"Yo te contaré cada día un cuento, y tu me regalarás tu mirada"

viernes, 31 de diciembre de 2010

Cuento de fin de año

Le gustaba escuchar el sonido de las hojas cuando el viento pasaba entre ellas. Su perro corría y saltaba alegre a su alrededor. Se adentró en el barranco. Éste ejercía una extraña atracción que nunca supo explicarse. Si ella hubiese podido, si ella hubiese sido capaz de ver; pero hay cosas que no deben suceder. Continuó barranco adentro, hasta llegar a la roca donde se sentaba a menudo. No lo vio, nunca lo había visto pero él siempre había estado allí. Sentado, con la cabeza agachada y su armadura oxidada por el paso del tiempo. Era probablemente el único guerrero que había perdido todas y cada una de las batallas en las que había participado. Su cuerpo estaba cubierto de heridas ya cicatrizadas. La vio llegar, sabía que se sentaría en aquella roca, y esperó. Cuando la tuvo a su lado,  acercó su mano al rostro de ella y la rozó. Sólo una vez había notado el escalofrío de ella, y aquella vez pensó que sería posible, que ella podría adivinar que él estaba allí, que lo vería y podría abrazarla; pero fue sólo una ráfaga de viento frío lo que la hizo estremecerse. Él volvió a apartar la mano de la cara de ella y la colocó sobre la empuñadura de su espada. Ambos se quedaron allí, sentados, con la mirada perdida en el fondo del barranco. Él, pensando en los muchos años que hacía que no participaba en ninguna batalla, ella, soñando con encontrar un caballero, aunque fuese el más débil y cobarde de los caballeros. Bastaría con que fuese vestido de armadura, y llegase ahora por el fondo del barranco, y se sentase a su lado, y una de sus manos acariciase su cara.
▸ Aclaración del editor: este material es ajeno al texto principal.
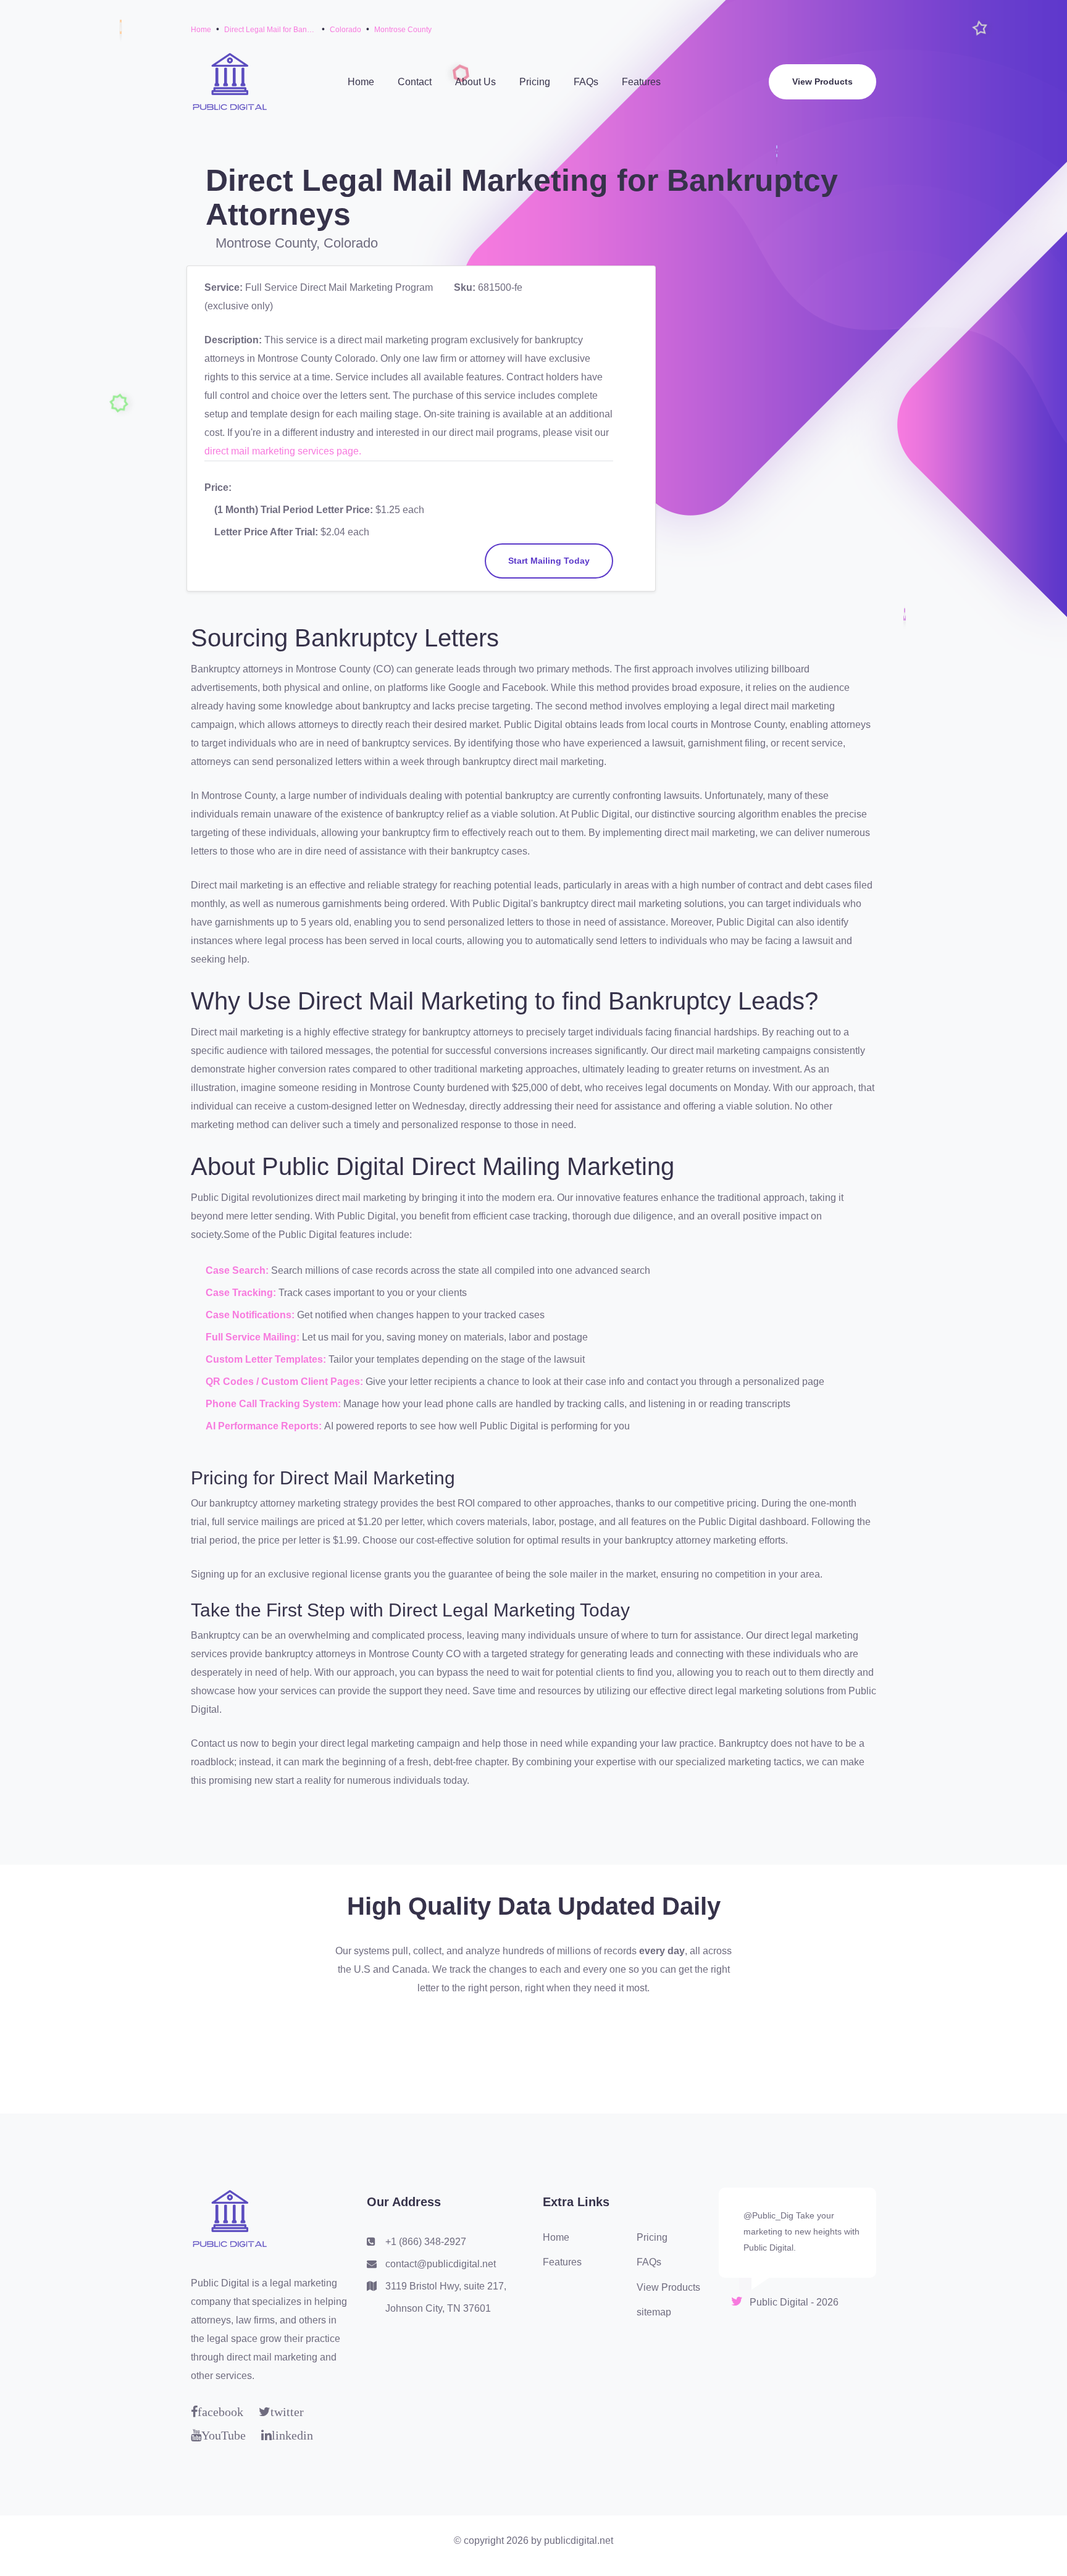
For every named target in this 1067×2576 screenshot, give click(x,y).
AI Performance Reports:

Ella lo miraría, le contaría sin hablarle las veces que había ido a sentarse en aquella roca, a esperarle. Él le contaría sus batallas, aquella en que una espada roja le abrió el pecho y creyó morir, y en la que sólo gracias a la atención que recibió de una dama que lo encontró agonizando a la orilla de un río pudo volver a la vida. O aquella otra en que en lo alto del monte Nam estuvo cuatro días luchando sin descanso contra el monarca de las sombras. Aquella batalla también fue perdida. Sólo conserva de ella una hermosa cicatriz en el brazo derecho. O la última batalla que llevaba librando desde hacía más de un año.
Ella esperó, esperó todavía un largo rato. Vio como su sombra iba cambiando de sitio ante ella, incluso creyó apreciar otra sombra a su lado y giró su cabeza. Nada. Seguramente algún extraño juego de las sombras de los árboles del fondo. Él lloró. Se levantó y blandió su espada. Arremetió contra todo lo que tenía ante él. Contra las rocas, contra los árboles, contra un ejercito imaginario de demonios. Ella sintió que se levantaba un viento más fuerte y gélido, y tembló. Ël cayó agotado en el suelo, derrotado. La espada quedó a unos pasos, brillando bajo el sol, manchada de sangre.
Su perro volvió del fondo del barranco, se sentó ante ella, justo al lado de él. Ella vio como lamía algo. Le extrañó que su lengua se moviese en el aire. Él notó la lengua del animal recorrerle las heridas y sintió un agradable alivio. Ella lo llamó a su lado y se levantó. Volvió sobre sus pasos hacia el principio del barranco. Él, por entre unos párpados vidriados por la sangre, la vio marchar. Se levantó no sin dificultad y cogió la espada. Se sentó de nuevo sobre la roca. Esperó, un día y otro día. La batalla sería larga, muy larga. Clavó la espada entre sus piernas y apoyó en ella las manos. Miró al principio del barranco. Entre el sol de un atardecer cálido vio como ella se marchaba y le pareció aquella dama que curó sus heridas hace ya muchos años.